The quasi lento is deeply poignant
music reaching towards the profundity
and joy-in-tears best conveyed by Finzi's
Introit.
The orchestral cycle
In Green Ways is given plenty
of operatic ‘welly’ by Yvonne Kenny.
I wondered whether this was quite the
sensitive approach the words demanded
especially in Under The Greenwood
Tree. But then the first song is
one of extroversion and excitement.
It is followed by the ‘centre of gravity’
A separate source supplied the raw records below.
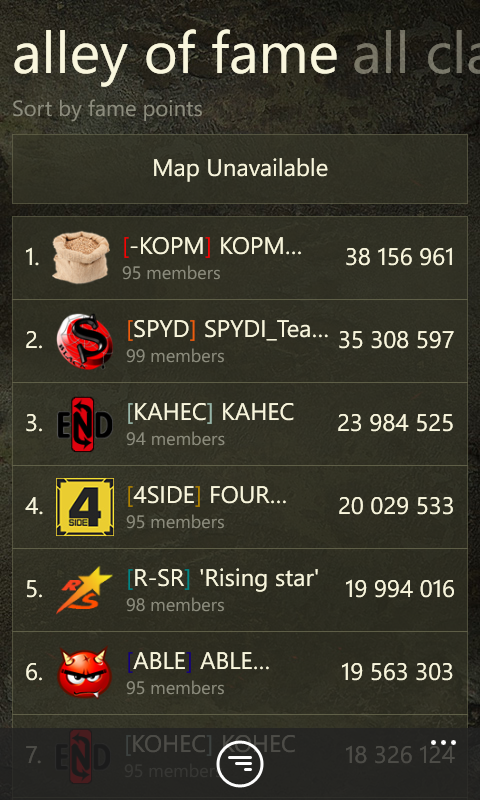Image resolution: width=480 pixels, height=800 pixels.
Task: Expand the app bar ellipsis menu
Action: [x=443, y=742]
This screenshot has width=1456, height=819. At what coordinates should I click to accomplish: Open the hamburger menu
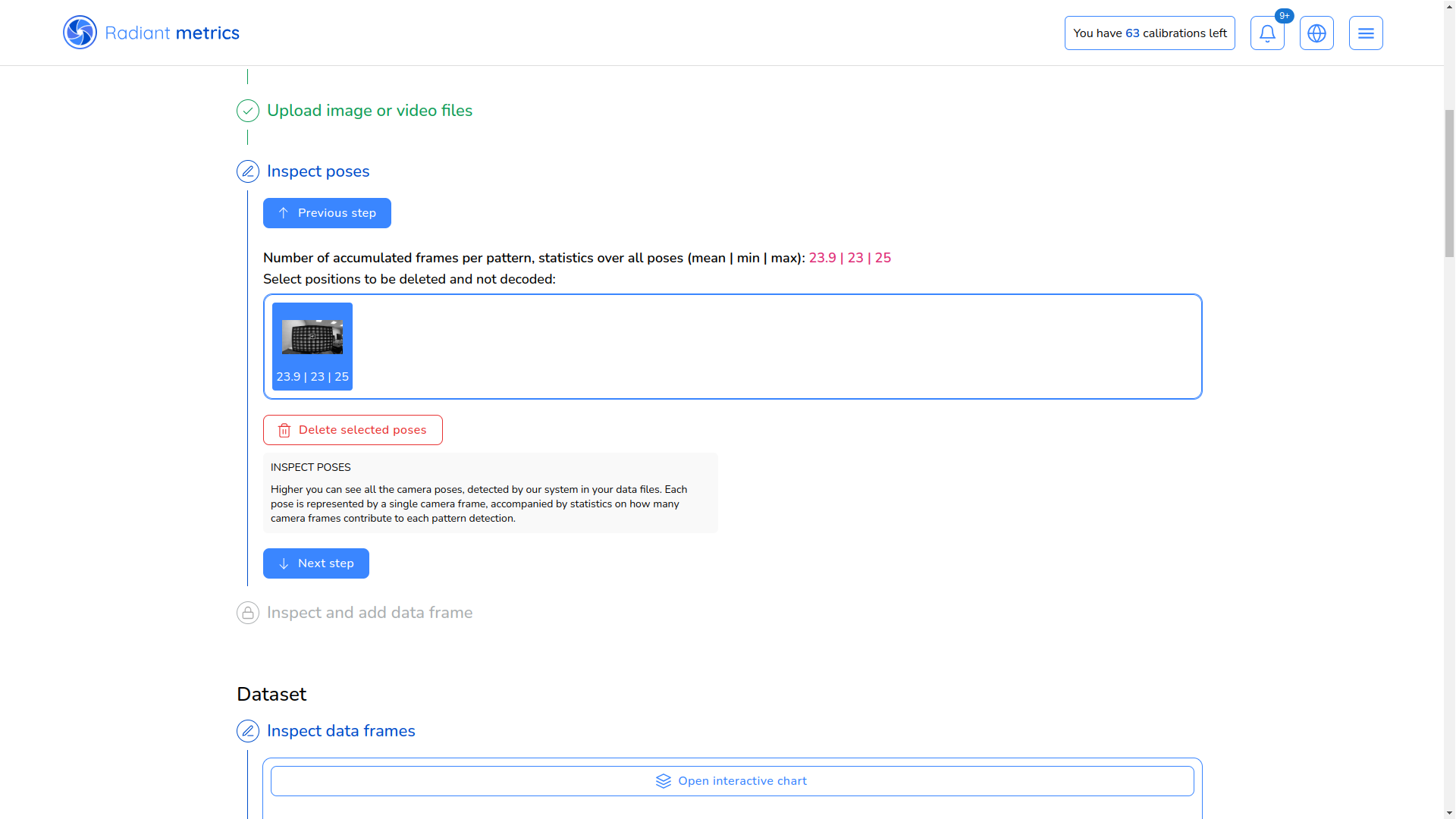(x=1366, y=33)
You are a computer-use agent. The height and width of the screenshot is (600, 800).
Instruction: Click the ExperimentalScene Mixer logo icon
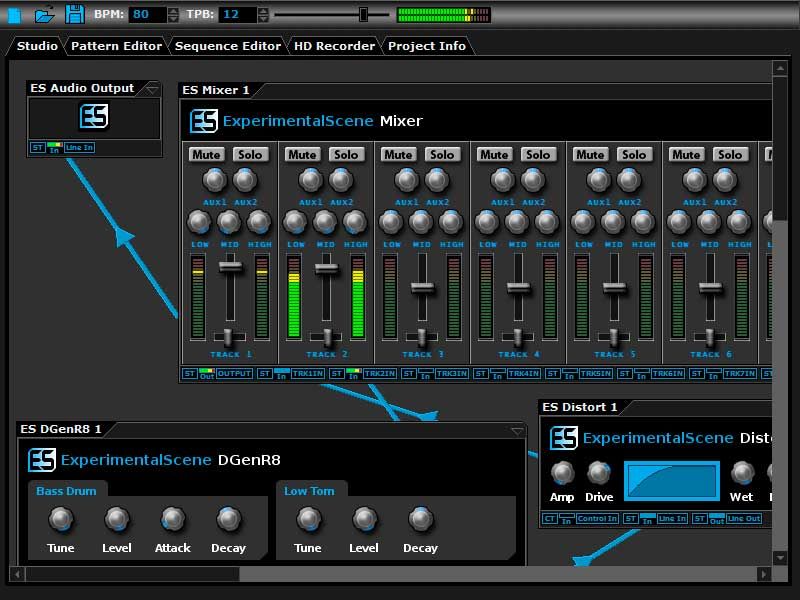(204, 121)
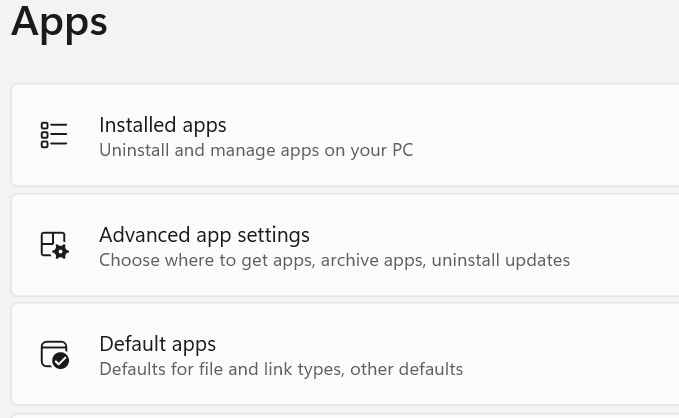This screenshot has width=679, height=418.
Task: Click blank right area of Default apps card
Action: coord(580,355)
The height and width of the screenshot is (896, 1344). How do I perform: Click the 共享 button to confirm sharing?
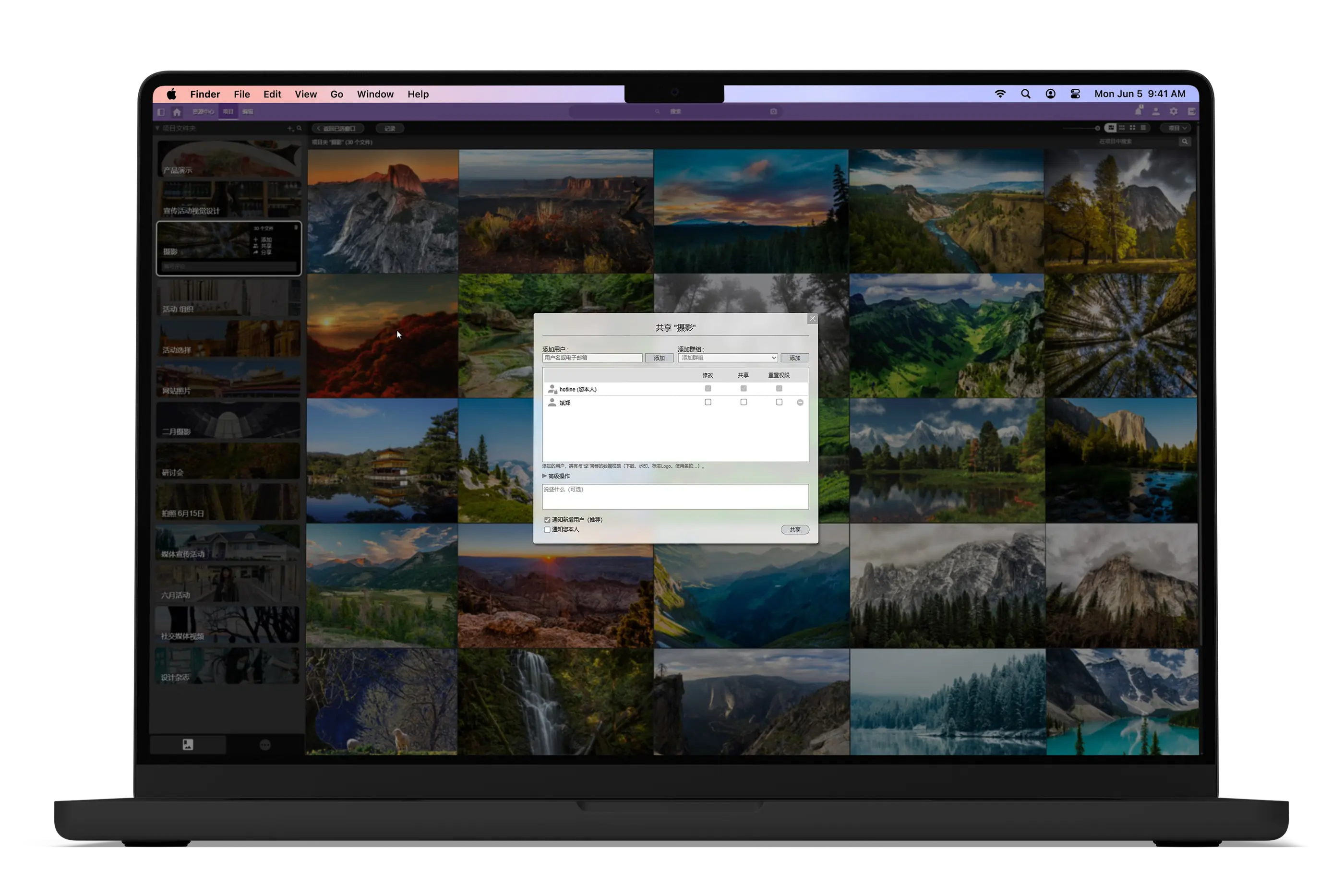coord(794,530)
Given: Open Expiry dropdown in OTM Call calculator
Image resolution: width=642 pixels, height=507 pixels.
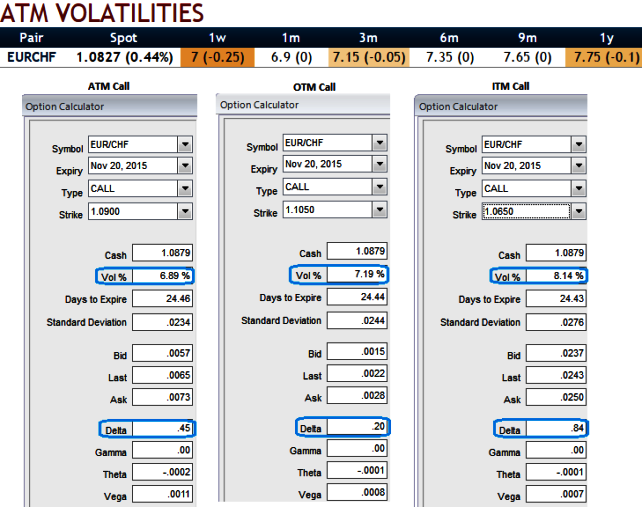Looking at the screenshot, I should [x=380, y=164].
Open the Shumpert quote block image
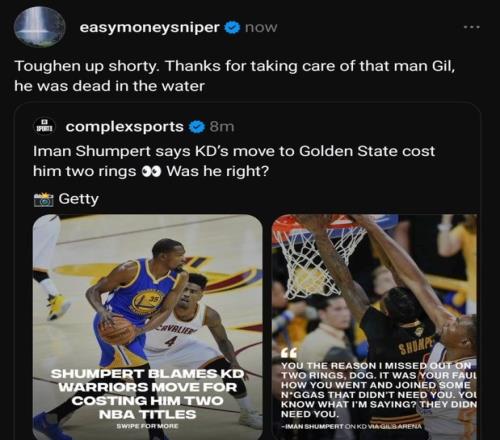 pyautogui.click(x=376, y=327)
of the cycle the murmuring soliloquising
pastoral philosophising of James Stephens
Goat Paths. Hearing the climactic
statement of the words ‘to the deeper
quietude’ which looks to the shattering
expressive climaxes of Hymnus Paradisi.
Merry Margaret glints and swoons
in rapturous melisma. The orchestral
piano ripples too paralleling Corydon’s
Dance and Scherzo - In Arden.
Wanderers Nightsong might almost
refer to Ivor Gurney's nocturnal pilgrimages
across the Gloucestershire and Cotswold
fields - a touch of Samuel Barber here
too. Intriguing that Goethe, a German
poet, should be an acceptable voice
in the depths of 1915. The last song
recaptures the brilliance of Scherzo
- in Arden.
As the Pastoral
Rhapsody and the Threnody were
the gems of the first volume the highlights
here are Goats Path, the lento
from the Three Dances and the
prescient Bartholomew lament
from The Bs.
Essential listening
for pursuers of the English pastoral
vein: stunningly performed and recorded.